> **WORK ORDER**: Exactly the lines from the beginning of the records to the line with "Помощь (631, 2126)", both ends included, are to be given again, and pictures are to be left out.

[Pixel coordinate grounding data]
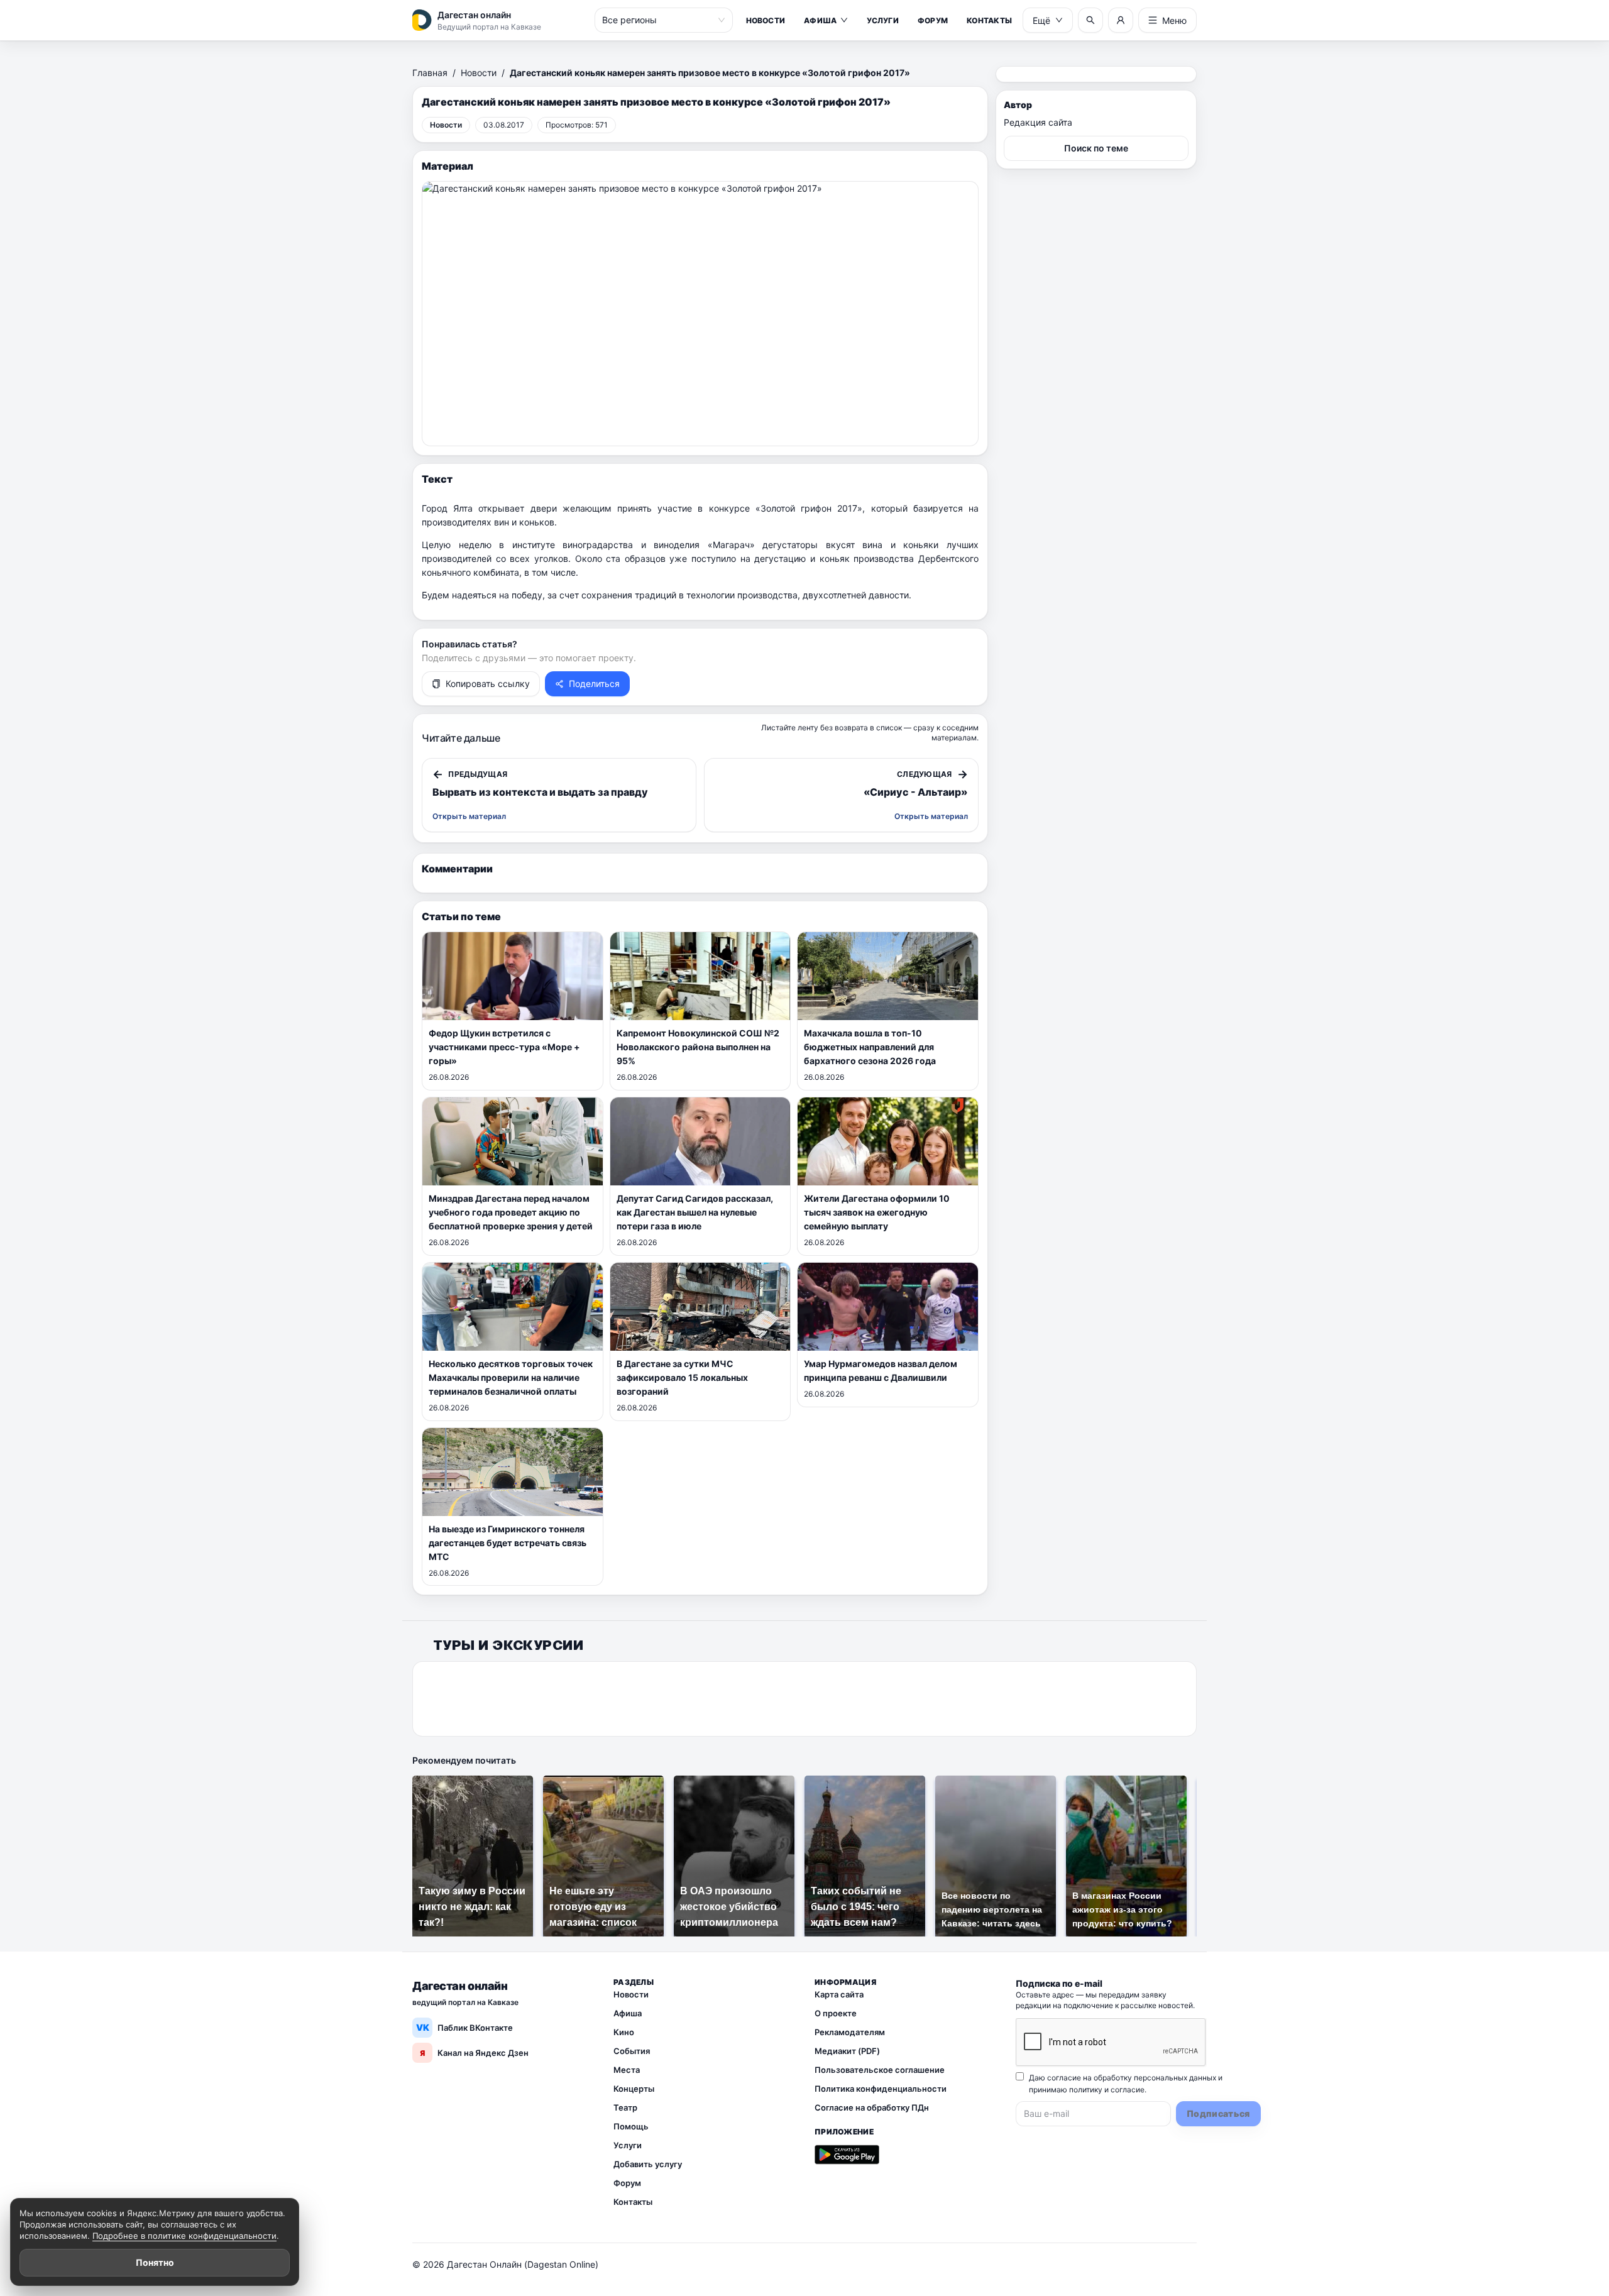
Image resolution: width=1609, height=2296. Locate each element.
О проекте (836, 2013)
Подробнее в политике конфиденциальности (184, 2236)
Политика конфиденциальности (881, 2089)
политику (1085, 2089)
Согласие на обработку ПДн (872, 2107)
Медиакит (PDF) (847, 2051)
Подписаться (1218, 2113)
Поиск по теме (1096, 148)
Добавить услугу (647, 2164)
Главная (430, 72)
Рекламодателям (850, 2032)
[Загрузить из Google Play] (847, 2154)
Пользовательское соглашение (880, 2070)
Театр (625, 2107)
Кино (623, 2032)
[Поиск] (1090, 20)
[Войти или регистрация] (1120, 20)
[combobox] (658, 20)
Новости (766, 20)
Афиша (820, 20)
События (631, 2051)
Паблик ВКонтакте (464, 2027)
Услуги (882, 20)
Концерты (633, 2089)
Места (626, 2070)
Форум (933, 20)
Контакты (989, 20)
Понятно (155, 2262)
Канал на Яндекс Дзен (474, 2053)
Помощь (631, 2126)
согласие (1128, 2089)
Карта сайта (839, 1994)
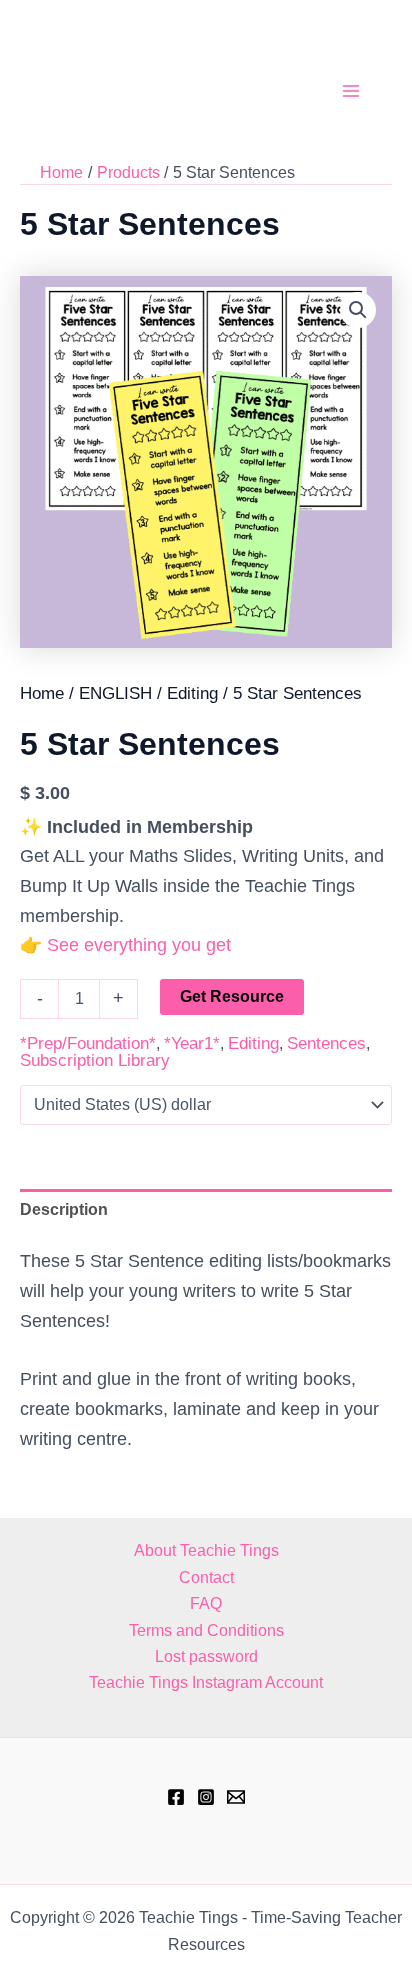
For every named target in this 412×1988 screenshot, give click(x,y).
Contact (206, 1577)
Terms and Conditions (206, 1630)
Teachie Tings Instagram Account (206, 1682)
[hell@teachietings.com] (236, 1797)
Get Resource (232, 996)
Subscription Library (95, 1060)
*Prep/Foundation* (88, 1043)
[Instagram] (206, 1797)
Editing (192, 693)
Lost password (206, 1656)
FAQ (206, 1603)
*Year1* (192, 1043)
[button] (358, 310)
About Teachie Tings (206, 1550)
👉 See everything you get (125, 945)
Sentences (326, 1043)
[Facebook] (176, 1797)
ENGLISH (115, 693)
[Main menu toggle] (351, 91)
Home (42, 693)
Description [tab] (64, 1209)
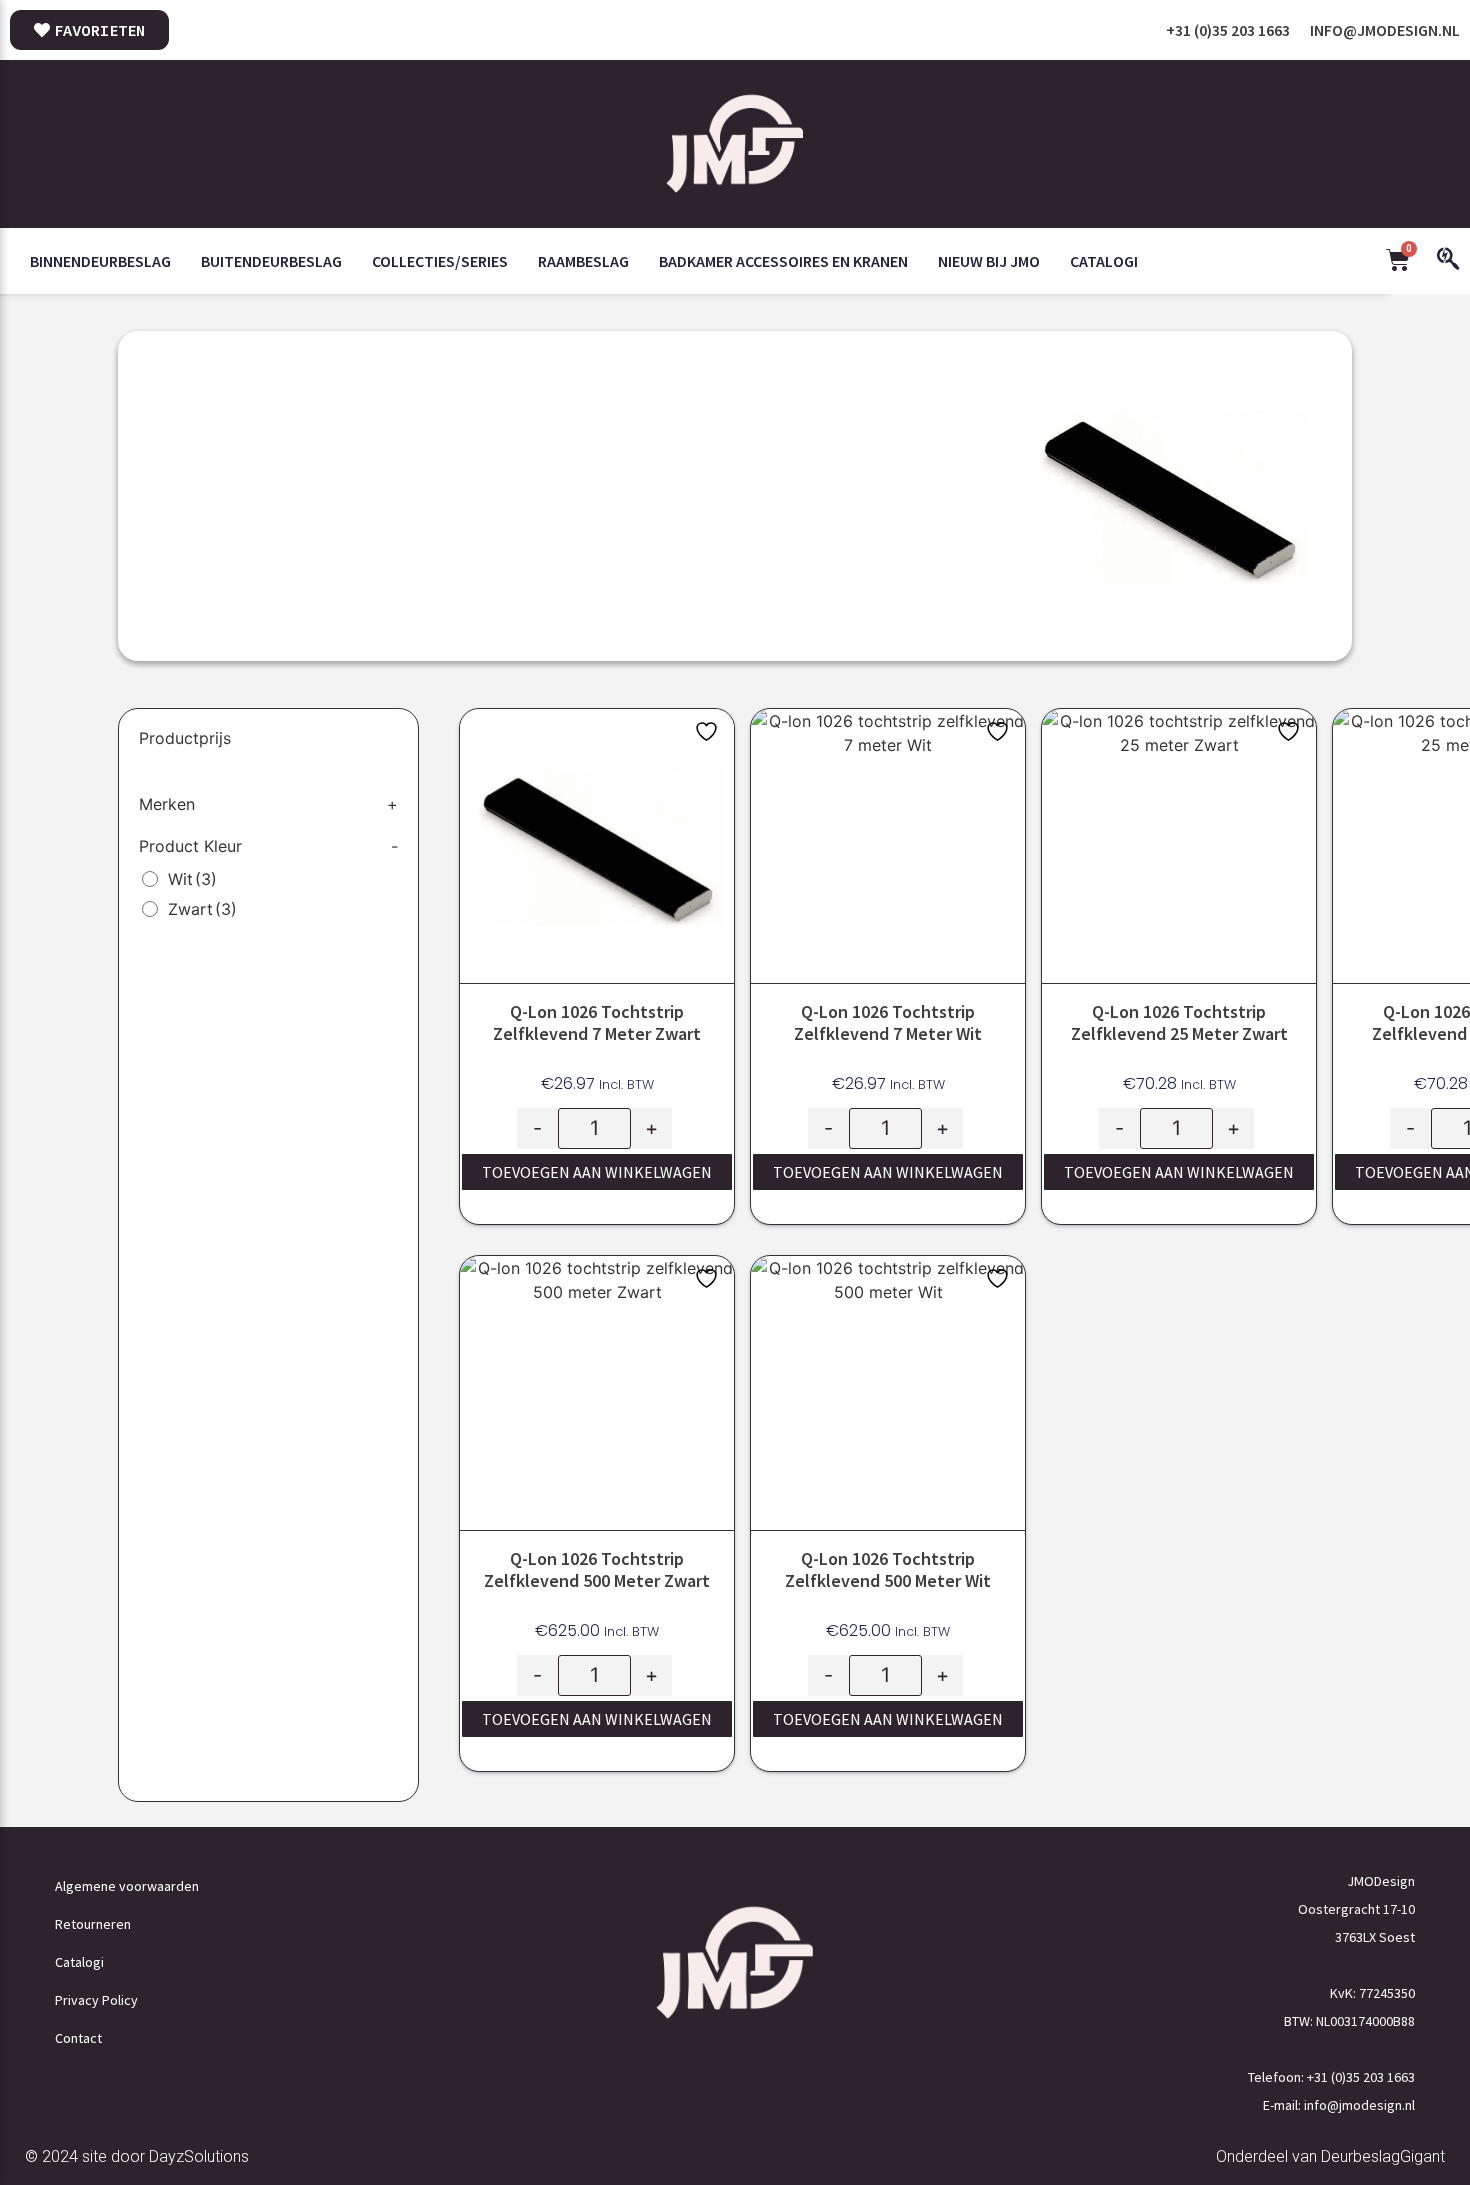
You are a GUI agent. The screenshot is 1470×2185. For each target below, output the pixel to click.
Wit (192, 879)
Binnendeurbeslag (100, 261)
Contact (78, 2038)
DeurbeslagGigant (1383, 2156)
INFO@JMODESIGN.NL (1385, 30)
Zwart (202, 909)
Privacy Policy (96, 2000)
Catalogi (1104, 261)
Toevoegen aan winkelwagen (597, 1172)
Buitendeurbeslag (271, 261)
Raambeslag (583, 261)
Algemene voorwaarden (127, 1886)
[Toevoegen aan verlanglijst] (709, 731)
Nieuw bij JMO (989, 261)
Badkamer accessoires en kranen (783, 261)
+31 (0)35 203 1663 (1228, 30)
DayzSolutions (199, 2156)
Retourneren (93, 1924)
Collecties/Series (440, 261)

> **ANSWER BOX**:
Image resolution: width=1609, height=2296. Locate each element.
О проекте (836, 2013)
Подробнее в политике конфиденциальности (184, 2236)
Политика конфиденциальности (881, 2089)
политику (1085, 2089)
Согласие на обработку ПДн (872, 2107)
Медиакит (PDF) (847, 2051)
Подписаться (1218, 2113)
Поиск по теме (1096, 148)
Добавить услугу (647, 2164)
Главная (430, 72)
Рекламодателям (850, 2032)
[Загрузить из Google Play] (847, 2154)
Пользовательское соглашение (880, 2070)
Театр (625, 2107)
Кино (623, 2032)
[Поиск] (1090, 20)
[Войти или регистрация] (1120, 20)
[combobox] (658, 20)
Новости (766, 20)
Афиша (820, 20)
События (631, 2051)
Паблик ВКонтакте (464, 2027)
Услуги (882, 20)
Концерты (633, 2089)
Места (626, 2070)
Форум (933, 20)
Контакты (989, 20)
Понятно (155, 2262)
Канал на Яндекс Дзен (474, 2053)
Помощь (631, 2126)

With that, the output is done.